Write each line below back out exactly, omitting its pictures.

Dataset entries
━━━━━━━━━━
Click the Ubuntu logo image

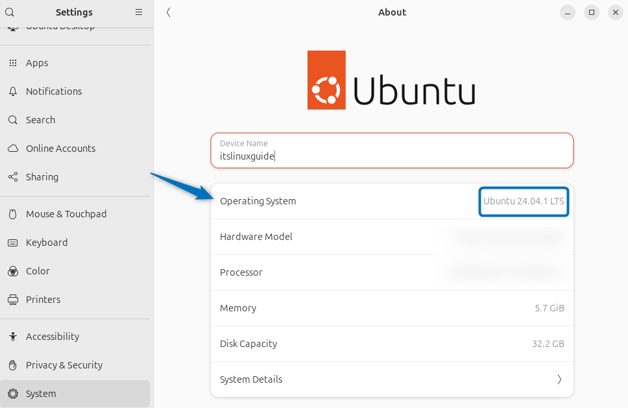(x=392, y=80)

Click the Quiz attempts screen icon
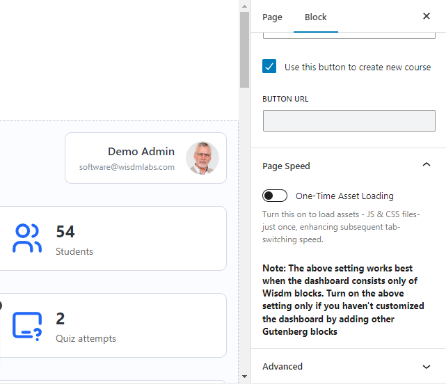pyautogui.click(x=27, y=325)
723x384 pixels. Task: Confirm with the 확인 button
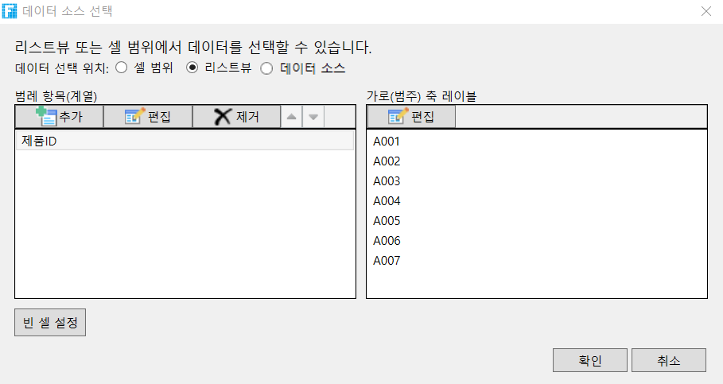point(590,360)
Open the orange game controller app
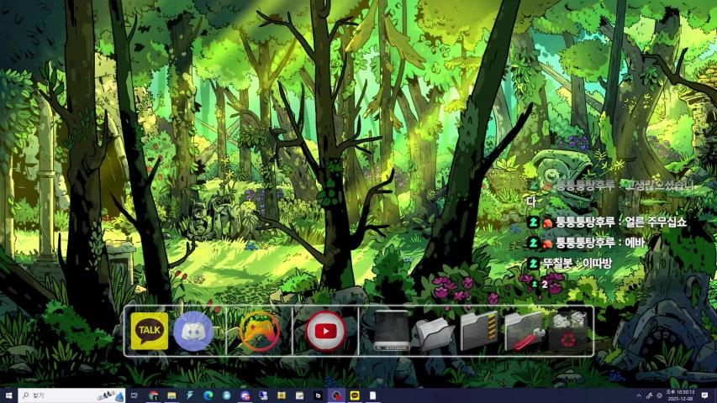This screenshot has height=403, width=717. [x=259, y=331]
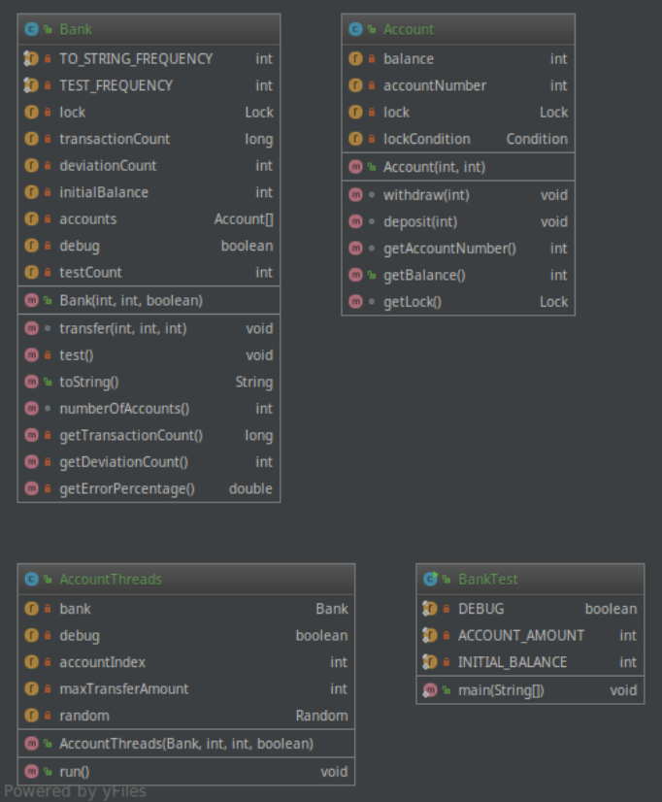Click the Bank class icon
The image size is (662, 802).
(x=31, y=29)
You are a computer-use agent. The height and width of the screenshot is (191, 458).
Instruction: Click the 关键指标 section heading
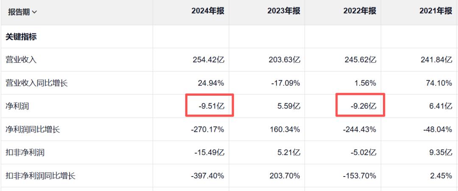21,37
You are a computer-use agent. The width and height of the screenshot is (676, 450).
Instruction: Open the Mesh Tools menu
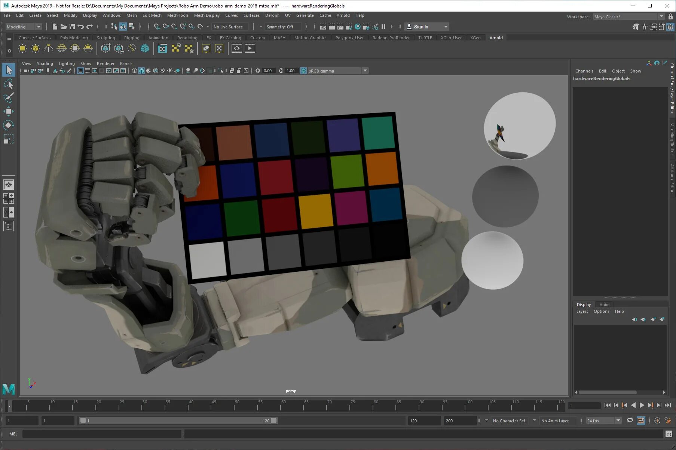(x=177, y=15)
━━━━━━━━━━
◆ Completed exercise ◆
Click the Ubuntu logo image

(x=392, y=80)

Click the Quiz attempts screen icon
pyautogui.click(x=27, y=325)
723x384 pixels. Task: Confirm with the 확인 button
point(590,360)
Open the orange game controller app
This screenshot has height=403, width=717. [x=259, y=331]
Click the Bank class icon
The image size is (662, 802).
(x=31, y=29)
You are a computer-use agent. The height and width of the screenshot is (191, 458).
Instruction: Click the 关键指标 section heading
21,37
You are a computer-use agent. The width and height of the screenshot is (676, 450).
Instruction: Open the Mesh Tools menu
(x=177, y=15)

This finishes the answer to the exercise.